Finn and his frustratingly crude sister Gwen (the performer) encounter him again while trapped by snow at a mountain religious retreat for kids, the second film also acknowledging in the direction of Jason Voorhees the Friday the 13th antagonist. The female lead is led there by a ghostly image of her dead mother and what could be their deceased villain's initial casualties while the brother, still attempting to process his anger and newfound ability to fight back, is tracking to defend her. The screenplay is excessively awkward in its forced establishment, clumsily needing to maroon the main characters at a place that will also add to backstories for both hero and villain, filling in details we didn’t really need or desire to understand. Additionally seeming like a more calculated move to guide the production in the direction of the similar religious audiences that made the Conjuring series into huge successes, Derrickson adds a spiritual aspect, with good now more closely associated with the divine and paradise while villainy signifies the demonic and punishment, religion the final defense against a monster like this.

Over-stacked Narrative

The consequence of these choices is additional over-complicate a series that was already close to toppling over, incorporating needless complexities to what could have been a straightforward horror movie. I often found myself too busy asking questions about the processes and motivations of what could or couldn’t happen to experience genuine engagement. It’s a low-lift effort for the actor, whose face we never really see but he possesses real screen magnetism that’s typically lacking in other aspects in the ensemble. The environment is at times impressively atmospheric but the majority of the continuously non-terrifying sequences are flawed by a rough cinematic quality to distinguish dreaming from waking, an poor directorial selection that appears overly conscious and created to imitate the frightening randomness of being in an actual nightmare.

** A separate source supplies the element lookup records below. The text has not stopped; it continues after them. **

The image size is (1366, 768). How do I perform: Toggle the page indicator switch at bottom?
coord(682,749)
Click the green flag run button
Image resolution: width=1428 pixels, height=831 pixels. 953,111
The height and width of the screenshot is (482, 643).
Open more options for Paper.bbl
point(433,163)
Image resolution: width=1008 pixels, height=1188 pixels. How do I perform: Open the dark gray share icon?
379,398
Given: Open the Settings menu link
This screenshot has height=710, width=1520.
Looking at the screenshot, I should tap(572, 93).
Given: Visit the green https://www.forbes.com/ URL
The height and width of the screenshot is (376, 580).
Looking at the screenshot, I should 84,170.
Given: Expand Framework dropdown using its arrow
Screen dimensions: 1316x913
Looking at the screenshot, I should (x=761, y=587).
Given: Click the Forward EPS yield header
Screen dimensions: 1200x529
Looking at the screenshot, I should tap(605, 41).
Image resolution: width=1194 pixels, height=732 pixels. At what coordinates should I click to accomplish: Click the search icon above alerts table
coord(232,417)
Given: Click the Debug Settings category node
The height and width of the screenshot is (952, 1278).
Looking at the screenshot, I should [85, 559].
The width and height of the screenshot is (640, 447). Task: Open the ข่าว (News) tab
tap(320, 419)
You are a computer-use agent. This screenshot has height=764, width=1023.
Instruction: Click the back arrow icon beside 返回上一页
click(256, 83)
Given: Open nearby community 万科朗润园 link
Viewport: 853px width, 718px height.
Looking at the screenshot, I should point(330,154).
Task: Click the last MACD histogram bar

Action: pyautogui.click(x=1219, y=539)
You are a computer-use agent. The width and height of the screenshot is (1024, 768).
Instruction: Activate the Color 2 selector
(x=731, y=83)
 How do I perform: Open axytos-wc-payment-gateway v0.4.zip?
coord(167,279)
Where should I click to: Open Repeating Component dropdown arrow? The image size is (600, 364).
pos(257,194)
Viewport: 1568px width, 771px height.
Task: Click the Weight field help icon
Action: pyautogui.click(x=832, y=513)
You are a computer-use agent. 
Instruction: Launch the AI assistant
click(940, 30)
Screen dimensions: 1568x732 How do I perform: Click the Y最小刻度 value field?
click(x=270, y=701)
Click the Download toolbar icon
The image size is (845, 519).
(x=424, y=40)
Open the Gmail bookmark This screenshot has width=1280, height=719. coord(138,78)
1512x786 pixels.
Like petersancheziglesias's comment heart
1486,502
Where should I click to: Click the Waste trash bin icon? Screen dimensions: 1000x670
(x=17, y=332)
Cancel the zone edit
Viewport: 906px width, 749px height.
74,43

Weak Continuation Rationale

Running nearly 120 minutes, the sequel, like M3gan 2.0 before it, is a excessively extended and hugely unconvincing case for the creation of a new franchise. The next time it rings, I recommend not answering.

  • The follow-up film is out in Australian theaters on October 16 and in America and Britain on October 17
Matthew Flores
Matthew Flores

Fintech expert with over a decade of experience in digital payments and financial innovation, passionate about simplifying online transactions.